**Work instructions**
So that nothing is lost, write out all the lines below exactly.
..........
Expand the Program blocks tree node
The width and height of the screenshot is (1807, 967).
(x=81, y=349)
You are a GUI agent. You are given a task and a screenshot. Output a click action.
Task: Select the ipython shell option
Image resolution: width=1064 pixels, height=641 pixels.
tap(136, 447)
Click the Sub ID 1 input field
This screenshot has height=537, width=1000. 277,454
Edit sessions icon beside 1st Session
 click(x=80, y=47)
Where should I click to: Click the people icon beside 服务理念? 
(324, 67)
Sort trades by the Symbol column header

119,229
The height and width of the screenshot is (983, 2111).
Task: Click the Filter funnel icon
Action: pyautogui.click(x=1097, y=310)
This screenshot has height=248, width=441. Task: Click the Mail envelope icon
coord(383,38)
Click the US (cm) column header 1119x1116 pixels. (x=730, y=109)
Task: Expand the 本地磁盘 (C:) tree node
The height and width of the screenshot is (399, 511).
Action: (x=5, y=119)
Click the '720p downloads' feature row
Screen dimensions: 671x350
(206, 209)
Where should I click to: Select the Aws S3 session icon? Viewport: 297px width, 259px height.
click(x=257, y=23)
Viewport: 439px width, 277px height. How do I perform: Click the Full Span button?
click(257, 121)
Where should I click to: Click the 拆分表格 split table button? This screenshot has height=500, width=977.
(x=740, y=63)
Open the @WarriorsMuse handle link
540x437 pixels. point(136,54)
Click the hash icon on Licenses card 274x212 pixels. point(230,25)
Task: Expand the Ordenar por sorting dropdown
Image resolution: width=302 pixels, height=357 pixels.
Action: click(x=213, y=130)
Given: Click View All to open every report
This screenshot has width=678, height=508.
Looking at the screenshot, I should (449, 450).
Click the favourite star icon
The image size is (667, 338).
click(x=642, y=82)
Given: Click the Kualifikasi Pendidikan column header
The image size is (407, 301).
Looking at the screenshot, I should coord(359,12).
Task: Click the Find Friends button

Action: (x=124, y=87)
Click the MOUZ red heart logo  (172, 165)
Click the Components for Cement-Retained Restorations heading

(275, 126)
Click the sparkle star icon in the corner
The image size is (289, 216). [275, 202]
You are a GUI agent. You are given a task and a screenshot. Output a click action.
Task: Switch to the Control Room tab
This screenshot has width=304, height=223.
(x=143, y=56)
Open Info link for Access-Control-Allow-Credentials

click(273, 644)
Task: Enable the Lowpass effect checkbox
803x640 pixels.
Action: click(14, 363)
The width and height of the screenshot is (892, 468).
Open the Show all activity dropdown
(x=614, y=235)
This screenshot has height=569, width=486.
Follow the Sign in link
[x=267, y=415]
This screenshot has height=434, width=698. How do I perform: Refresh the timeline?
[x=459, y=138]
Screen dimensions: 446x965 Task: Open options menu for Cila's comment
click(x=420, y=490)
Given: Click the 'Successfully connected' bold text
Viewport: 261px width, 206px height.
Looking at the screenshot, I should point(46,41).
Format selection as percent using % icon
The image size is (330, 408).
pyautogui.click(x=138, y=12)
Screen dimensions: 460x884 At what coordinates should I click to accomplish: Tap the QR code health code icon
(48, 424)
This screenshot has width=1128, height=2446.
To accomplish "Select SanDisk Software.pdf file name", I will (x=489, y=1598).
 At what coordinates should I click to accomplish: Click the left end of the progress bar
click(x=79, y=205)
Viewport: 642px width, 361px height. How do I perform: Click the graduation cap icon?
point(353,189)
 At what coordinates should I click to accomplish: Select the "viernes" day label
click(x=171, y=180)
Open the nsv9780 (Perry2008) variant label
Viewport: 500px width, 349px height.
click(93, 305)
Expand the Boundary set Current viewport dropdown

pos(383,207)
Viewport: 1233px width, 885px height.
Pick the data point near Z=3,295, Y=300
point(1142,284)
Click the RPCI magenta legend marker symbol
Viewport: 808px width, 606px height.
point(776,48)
..........
**Completed exercise**
Expand the Program blocks tree node
The width and height of the screenshot is (1807, 967).
(x=81, y=349)
You are a GUI agent. You are given a task and a screenshot. Output a click action.
Task: Select the ipython shell option
Image resolution: width=1064 pixels, height=641 pixels.
tap(136, 447)
Click the Sub ID 1 input field
This screenshot has height=537, width=1000. 277,454
Edit sessions icon beside 1st Session
 click(x=80, y=47)
Where should I click to: Click the people icon beside 服务理念? 
(324, 67)
Sort trades by the Symbol column header

119,229
The height and width of the screenshot is (983, 2111).
Task: Click the Filter funnel icon
Action: pyautogui.click(x=1097, y=310)
This screenshot has height=248, width=441. Task: Click the Mail envelope icon
coord(383,38)
Click the US (cm) column header 1119x1116 pixels. (x=730, y=109)
Task: Expand the 本地磁盘 (C:) tree node
The height and width of the screenshot is (399, 511).
Action: (x=5, y=119)
Click the '720p downloads' feature row
Screen dimensions: 671x350
(206, 209)
Where should I click to: Select the Aws S3 session icon? Viewport: 297px width, 259px height.
click(x=257, y=23)
Viewport: 439px width, 277px height. How do I perform: Click the Full Span button?
click(257, 121)
Where should I click to: Click the 拆分表格 split table button? This screenshot has height=500, width=977.
(x=740, y=63)
Open the @WarriorsMuse handle link
540x437 pixels. point(136,54)
Click the hash icon on Licenses card 274x212 pixels. point(230,25)
Task: Expand the Ordenar por sorting dropdown
Image resolution: width=302 pixels, height=357 pixels.
Action: click(x=213, y=130)
Given: Click View All to open every report
This screenshot has width=678, height=508.
Looking at the screenshot, I should (449, 450).
Click the favourite star icon
The image size is (667, 338).
click(x=642, y=82)
Given: Click the Kualifikasi Pendidikan column header
The image size is (407, 301).
Looking at the screenshot, I should coord(359,12).
Task: Click the Find Friends button

Action: (x=124, y=87)
Click the MOUZ red heart logo  (172, 165)
Click the Components for Cement-Retained Restorations heading

(275, 126)
Click the sparkle star icon in the corner
The image size is (289, 216). [275, 202]
You are a GUI agent. You are given a task and a screenshot. Output a click action.
Task: Switch to the Control Room tab
This screenshot has width=304, height=223.
(x=143, y=56)
Open Info link for Access-Control-Allow-Credentials

click(273, 644)
Task: Enable the Lowpass effect checkbox
803x640 pixels.
Action: click(14, 363)
The width and height of the screenshot is (892, 468).
Open the Show all activity dropdown
(x=614, y=235)
This screenshot has height=569, width=486.
Follow the Sign in link
[x=267, y=415]
This screenshot has height=434, width=698. How do I perform: Refresh the timeline?
[x=459, y=138]
Screen dimensions: 446x965 Task: Open options menu for Cila's comment
click(x=420, y=490)
Given: Click the 'Successfully connected' bold text
Viewport: 261px width, 206px height.
Looking at the screenshot, I should point(46,41).
Format selection as percent using % icon
The image size is (330, 408).
pyautogui.click(x=138, y=12)
Screen dimensions: 460x884 At what coordinates should I click to accomplish: Tap the QR code health code icon
(48, 424)
This screenshot has width=1128, height=2446.
To accomplish "Select SanDisk Software.pdf file name", I will (x=489, y=1598).
 At what coordinates should I click to accomplish: Click the left end of the progress bar
click(x=79, y=205)
Viewport: 642px width, 361px height. How do I perform: Click the graduation cap icon?
point(353,189)
 At what coordinates should I click to accomplish: Select the "viernes" day label
click(x=171, y=180)
Open the nsv9780 (Perry2008) variant label
Viewport: 500px width, 349px height.
click(93, 305)
Expand the Boundary set Current viewport dropdown

pos(383,207)
Viewport: 1233px width, 885px height.
Pick the data point near Z=3,295, Y=300
point(1142,284)
Click the RPCI magenta legend marker symbol
Viewport: 808px width, 606px height.
point(776,48)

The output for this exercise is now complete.